Público - 7 Jun 03
Reforma das Pensões Põe França a Ferro e Fogo
Por ANA NAVARRO PEDRO, Paris
Até meio da semana, havia uma maioria clara em Paris: a dos parisienses que
preferiam ir a pé para o emprego a terem de esperar um tempo indeterminado por
um metro ou um autocarro sobrelotado, conduzidos pelo pessoal não grevista. Mas,
desde ontem, a escolha tornou-se problemática: montanhas de lixo acumulam-se nas
ruas da capital francesa, deitando um cheiro cada vez mais nauseabundo à medida
que o calor aperta e que a greve do pessoal da limpeza se prolonga contra o
projecto de reforma das pensões.
A adesão à greve começada na terça-feira contra esta reforma do Governo francês
diminui todos os dias. Em contrapartida, os sectores mais afectados são também
os mais visíveis: transportes públicos, aéreos e ferroviários, pessoal de
limpeza urbana e professores (este últimos também em luta contra reformas
específicas ao ensino). E à medida que o número crescente de funcionários volta
a trabalhar, os grevistas mais radicais endurecem as acções de protesto: cortes
de corrente eléctrica nas estações ferroviárias, ocupação de locais de trabalho,
barragens nas estradas, "sit-in" nos carris dos caminhos-de-ferro, bloqueio de
um porto marítimo e de uma refinaria, confrontos com a polícia num terminal de
autocarros perto de Paris, actos de vandalismo contra uma dezena de delegações
do patronato francês (MEDEF), intensificaram-se ontem em toda a França.
"Estamos cada vez mais violentos, porque temos a impressão de que o Governo
recusa ouvir-nos", explicava um professor no bloqueio de uma refinaria. Uma nova
jornada de greve geral está já marcada para terça-feira, dia de abertura do
debate parlamentar sobre a reforma das pensões.

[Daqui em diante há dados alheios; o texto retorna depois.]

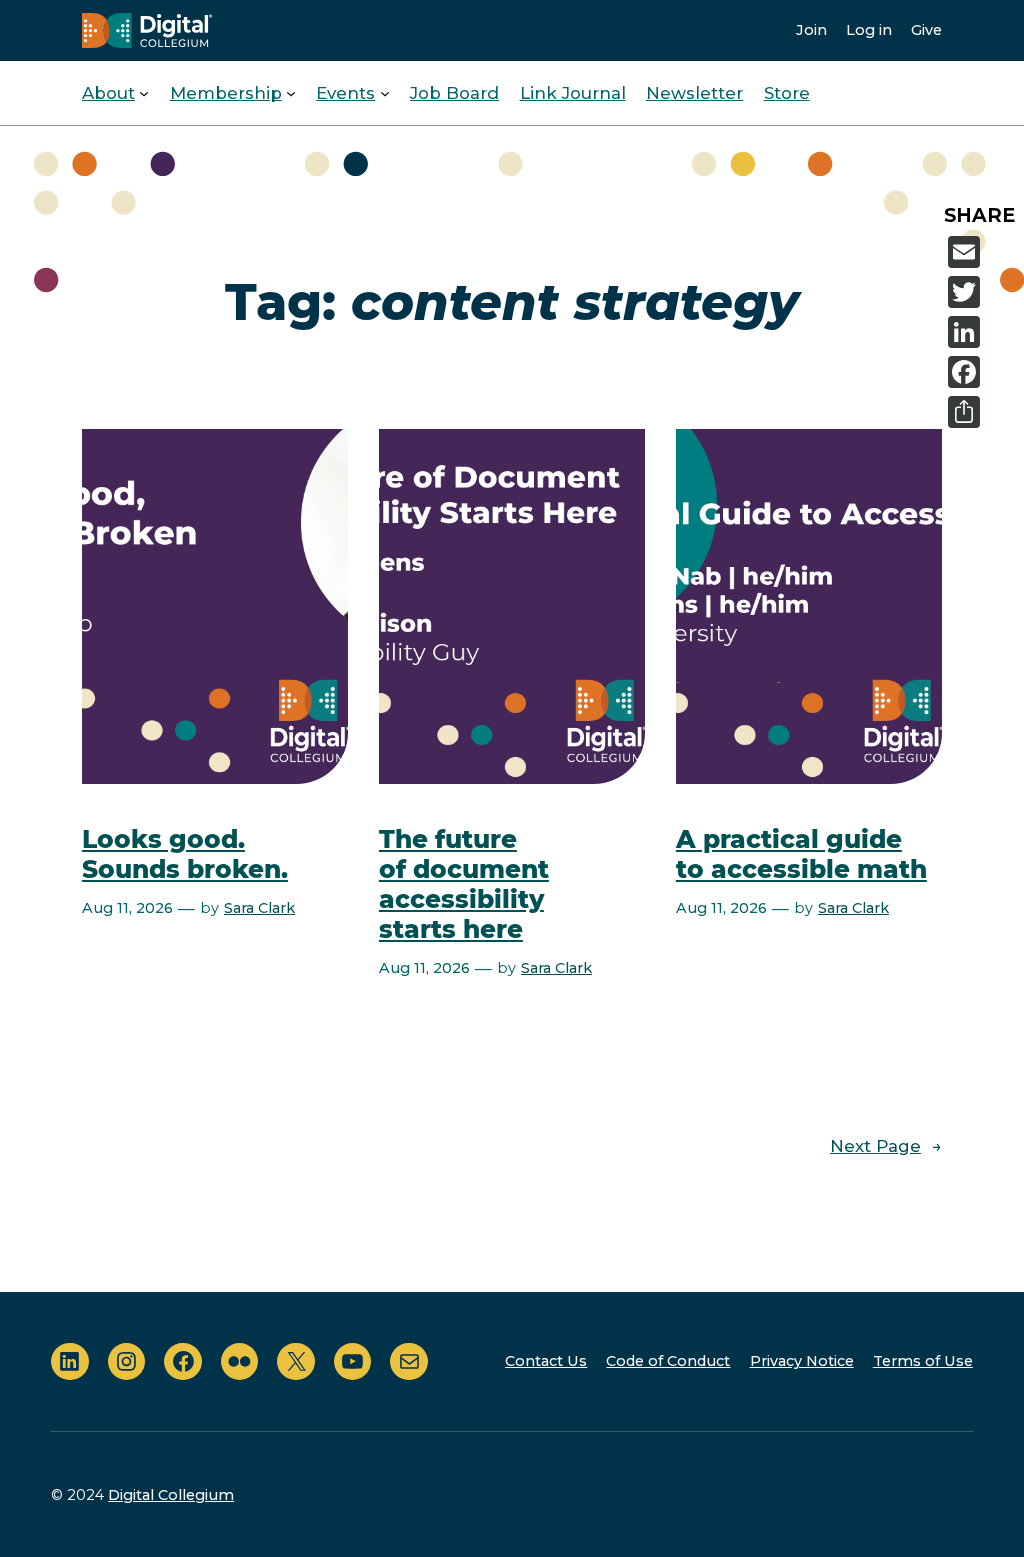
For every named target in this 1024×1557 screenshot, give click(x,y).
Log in (869, 30)
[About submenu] (144, 93)
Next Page (886, 1146)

A crispação social em torno deste projecto provém dos medos profundos que ela
suscita na sociedade francesa, afirma o sociólogo Xavier Gaullier numa
entrevista ao semanário "Le Nouvel Observateur": "É necessário fazer uma
reforma, todos os trabalhadores o sabem. (...) A tensão deve-se a um debate
excessivamente técnico e financeiro que não aborda o essencial. Uma reforma
destas devia ter em conta as mudanças que vai provocar nos ciclos da nossa
existência profissional e pessoal."
O Governo de Jean-Pierre Raffarin terá cometido um segundo erro político: lançar
três reformas de grande amplitude ao mesmo tempo - pensões, descentralização e
ensino - provocando assim a conjunção de recusas, de medos e de crispações que
se conjugam neste conflito social.
A luta pela terceira vida
Tanto os sindicatos, como a oposição de esquerda, concordam que a reforma das
pensões é inevitável. A demografia francesa modificou-se profundamente desde a
criação da caixa de pensões neste país, em 1945. A esperança de vida aumentou 20
anos, em média, no último meio século, e vai aumentar mais oito anos até 2040,
para passar então sem dificuldade o cabo dos 80 anos. Simultaneamente, o
crescimento demográfico desacelera, fazendo assim com que a população reformada
aumente mais depressa do que a população activa a partir de 2005. As pensões
deverão ser pagas durante mais tempo, a uma população maior, e com as
quotizações de activos cada vez mais reduzidos.
A reforma do Governo propõe primeiro que os funcionários públicos passem a
quotizar durante 40 anos, em vez de 37,5 anos, actualmente. Os trabalhadores do
sector privado já quotizam 40 anos, desde a reforma de 1994. A partir de 2008, o
período de contribuição aumentará progressivamente para 42 anos. A partir de
2020, deverá aumentar regularmente, proporcionalmente ao aumento da esperança de
vida. É este ponto da reforma que focaliza todas as recusas. Os franceses,
habituados a irem para reforma aos 60 anos, recusam diminuir o que Xavier
Gaullier chama "a nossa terceira vida".